PostPosted: Thu Jun 12, 2008 1:12 am
by Dayna
This is funny!

Forrest Gump reviews 'King Hokum' by CW Stoneking

PostPosted: Wed Feb 25, 2009 10:31 pm
by Gordon Neill
Forrest Gump reviews 'King Hokum' by CW Stoneking

My name’s Forrest Gump. People call me Forrest Gump. I was asked to review this CD by CW Stoneking. So I did. I never been asked to this sort of thing before but I thought it would be good to get another life experience. The way I see it, it’s one less thing to worry about.

To be honest with you, this CW is hard to figure. It ain’t clear what his actual name is. Colin, maybe? I knew someone called Colin, but I don’t think he ever made any records. So it’s probably another person altogether. I mean, what’s the chances? Maybe his mama just called him CW, just like that BB King or that M and M singer. But the sleeve notes, they don’t say.

CW seems to be a sly one. He sounds like he’s a local boy, playing the banjo and all, maybe from New Orleans or Alabama. But Lieutenant Dan and Bubba say they never met him. They say he comes from Australia. Which isn’t south at all. It’s a whole different place. Why a feller from there want to be like that? Or, why a feller like that want to come from there? Again, the sleeve notes they don’t say. Actually, they don’t say much of anything. Mama used to say that wise men aren’t always silent but they know when to be. So maybe the sleeve writer knows more than he’s letting on. But it’s hard to say.

And it’s tricky to know how old is CW. He sounds like an old person’s grandaddy. But he looks quite young, with his own teeth and hair. Not that you can tell easy. Always wearing a hat and not smiling. Maybe he should try singing happy songs without a hat. But each to their own, I suppose. Although CW seems to keep wanting to be someone else’s own. Lieutenant Dan says he’s just a big phoney. That’s the good thing about the Lieutenant. You always know where you are with him. Even if you wished you was somewhere else. But, when it comes to hokum, I’m starting to think this CW is the real deal.

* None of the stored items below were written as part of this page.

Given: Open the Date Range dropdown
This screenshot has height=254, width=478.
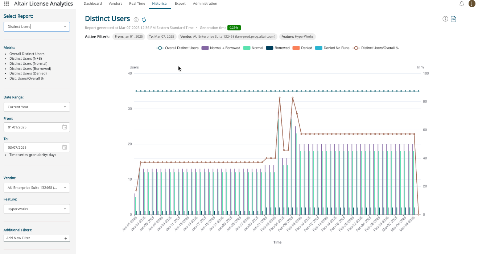Looking at the screenshot, I should click(37, 107).
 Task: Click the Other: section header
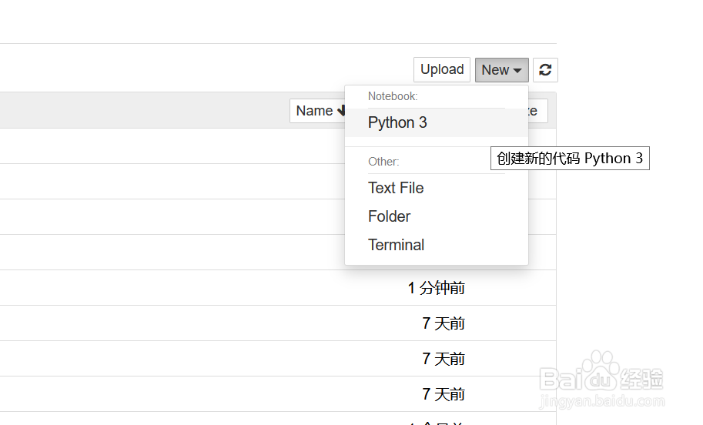383,162
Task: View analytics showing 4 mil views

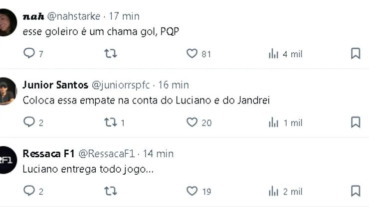Action: [274, 54]
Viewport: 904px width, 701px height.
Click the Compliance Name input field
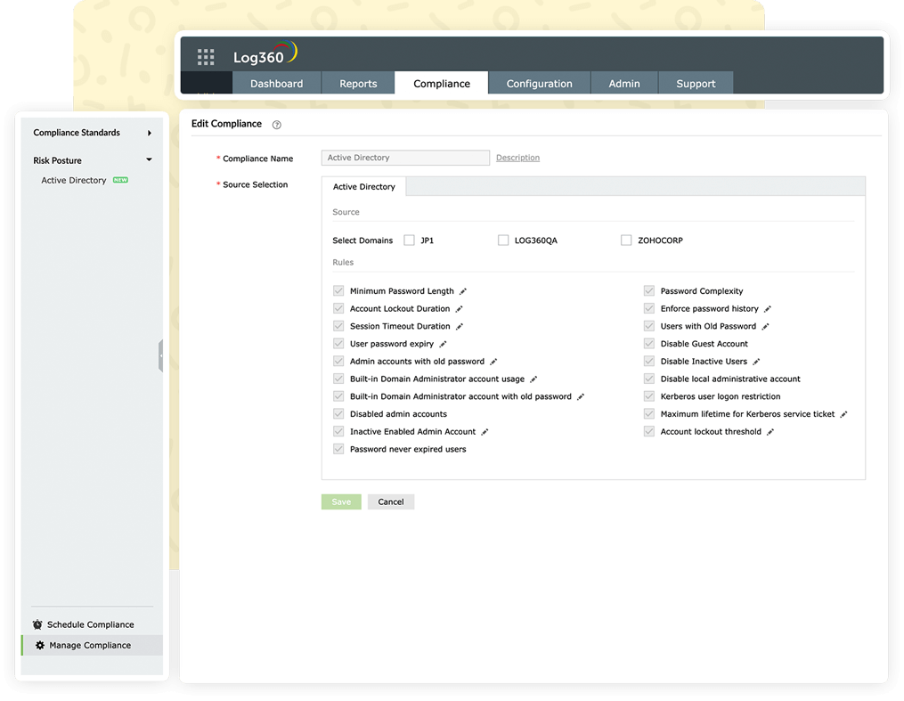tap(405, 158)
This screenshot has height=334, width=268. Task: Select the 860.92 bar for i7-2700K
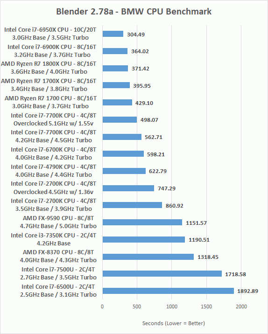click(x=132, y=205)
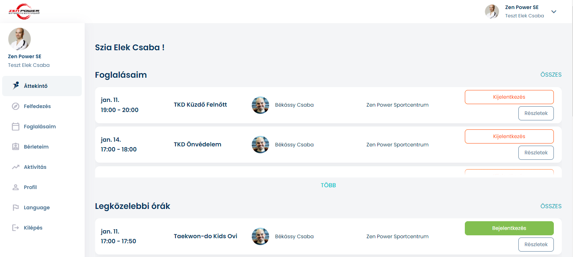The height and width of the screenshot is (257, 573).
Task: Open the Felfedezés menu item
Action: coord(37,106)
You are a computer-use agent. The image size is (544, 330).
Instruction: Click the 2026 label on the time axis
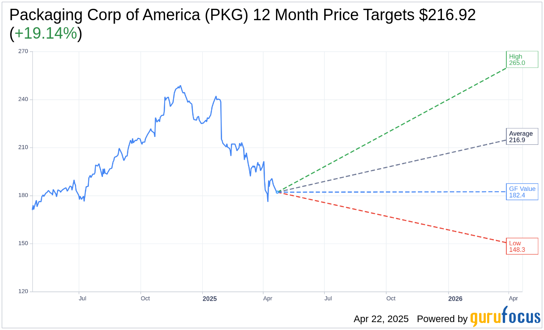click(455, 299)
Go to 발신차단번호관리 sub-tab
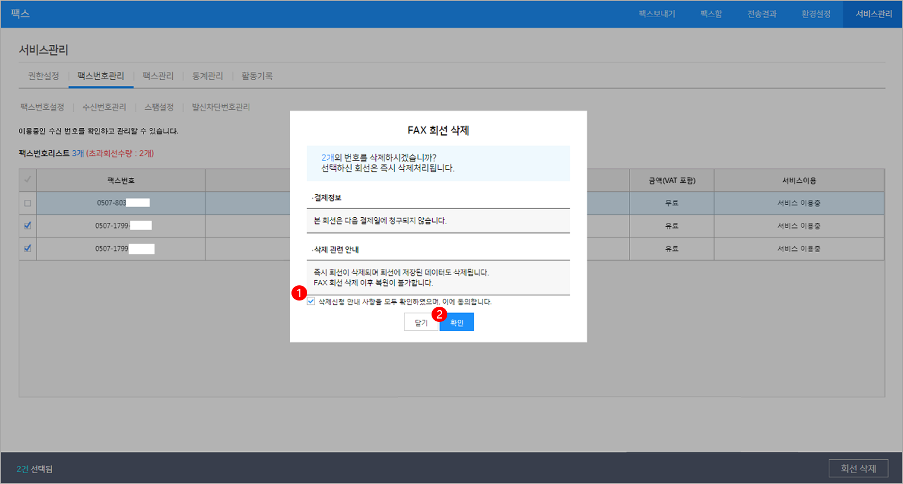 (x=221, y=107)
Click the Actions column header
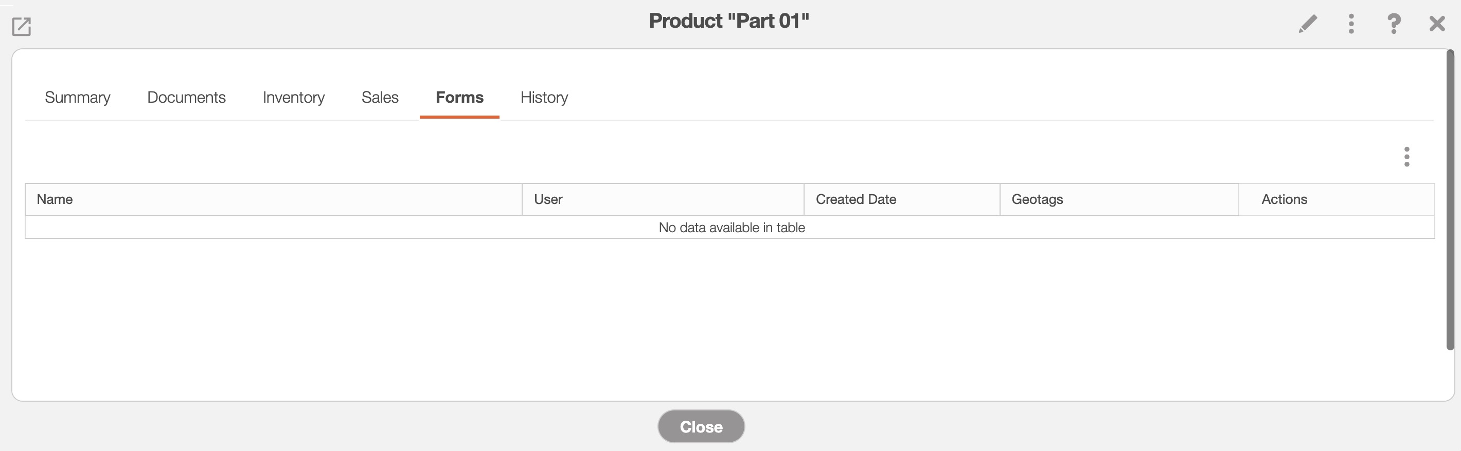 pos(1284,199)
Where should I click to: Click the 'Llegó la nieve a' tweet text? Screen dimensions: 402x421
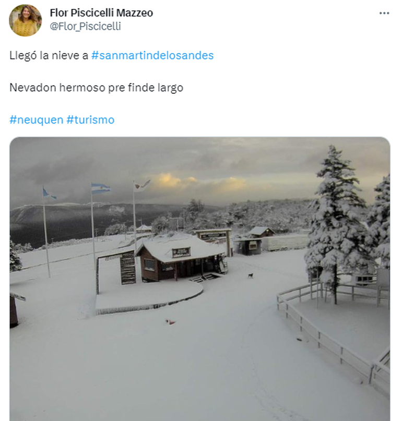click(49, 56)
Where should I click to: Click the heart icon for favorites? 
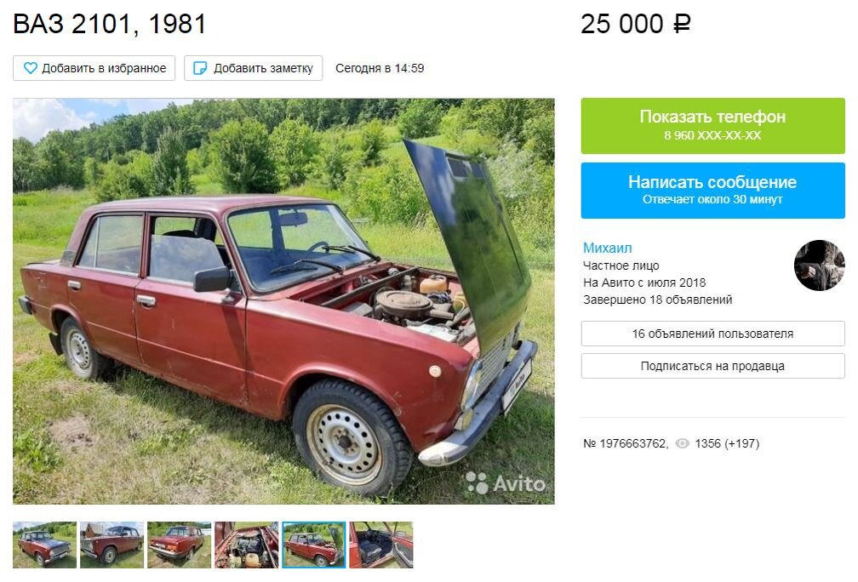pyautogui.click(x=30, y=68)
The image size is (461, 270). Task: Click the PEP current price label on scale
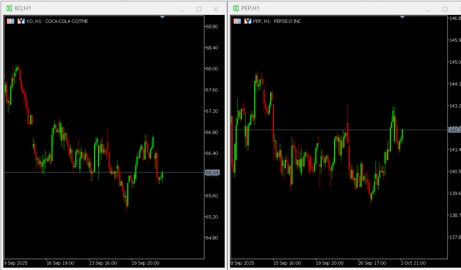pos(455,130)
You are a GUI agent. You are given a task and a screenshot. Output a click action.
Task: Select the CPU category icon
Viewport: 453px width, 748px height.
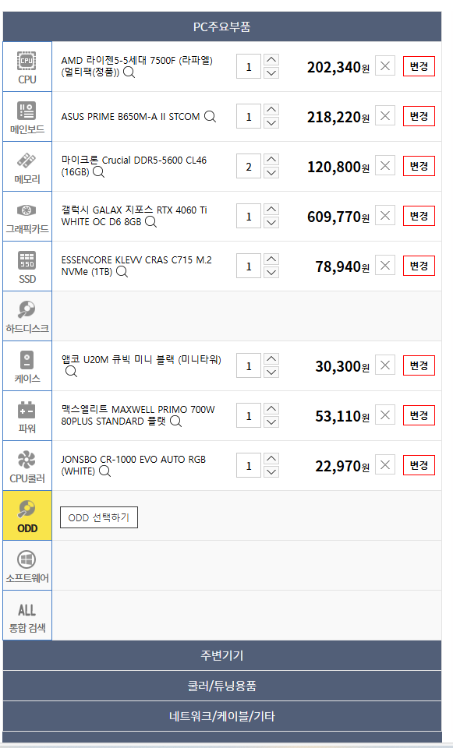click(x=27, y=67)
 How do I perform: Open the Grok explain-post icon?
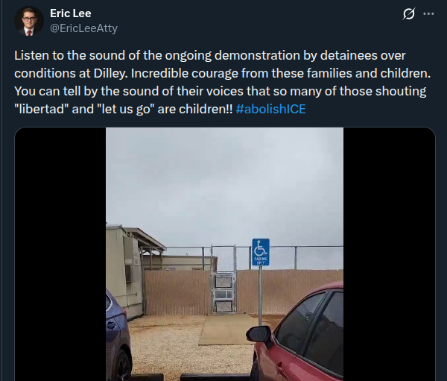click(408, 13)
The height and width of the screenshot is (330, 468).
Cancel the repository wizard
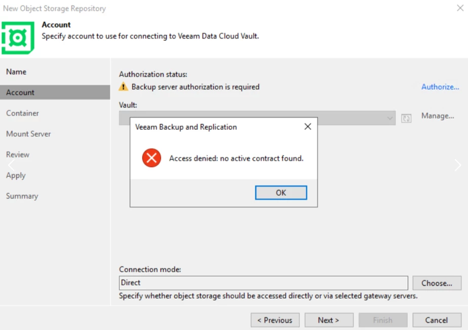(x=437, y=320)
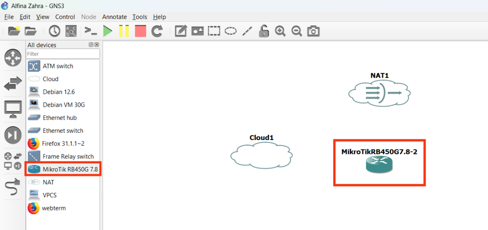Open project using the folder icon

(x=31, y=31)
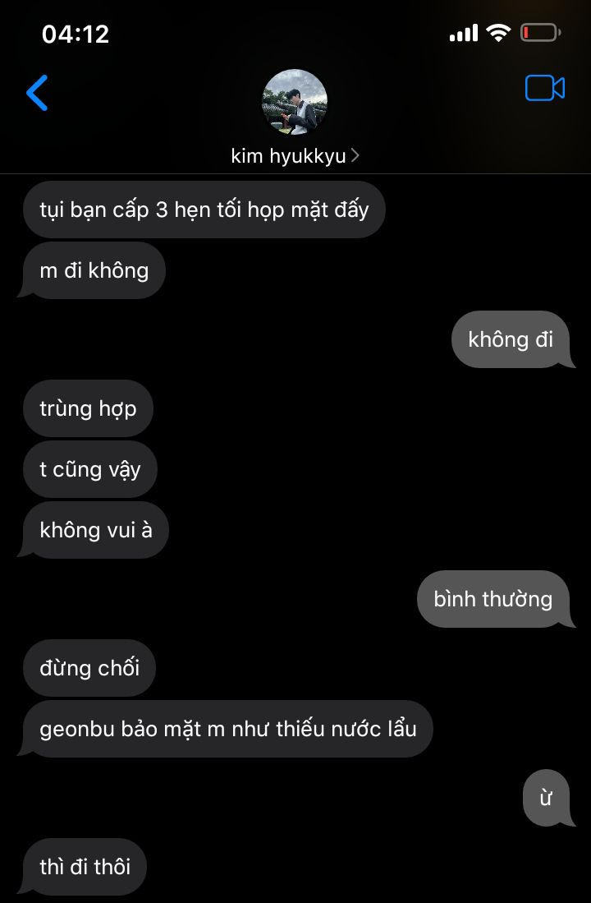The height and width of the screenshot is (903, 591).
Task: Select the 'thì đi thôi' message bubble
Action: click(82, 867)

His songs though are strange though, if you was to ask me. Even if you wasn’t to ask me, it wouldn’t make them any less strange. Dodo Blues doesn’t really have as much information on rare birds as I expected. Just someone walking with his baby. I quite liked the line about ‘nothing can be right when everything is wrong’. I thought it was real thoughtful. But, for some reason, Lieutenant Dan just snorted and said ‘exactly!’ He’s like that, on account of not having any legs.

There’s another song called You Took My Thing and Put It In Your Place. I quite like it, but why write a song ‘bout that? ‘Women always tidying things up and making a mess of trouble’, the Lieutenant says. ‘It’s in their nature and writing a song isn’t going to stop them’. But least the tidying lady does get to talk a bit in the song, and we find out CW’s middle name is Willie, apparently. And no thanks to the sleeve writer.

And then there’s Handyman Blues, which is quite interesting. Although he only does two jobs in the song. Cutting down trees and trimming the lawn. It isn’t much, all things considered. But handy if you’re needing someone in that line of work, I suppose.

And that’s all I have to say about that.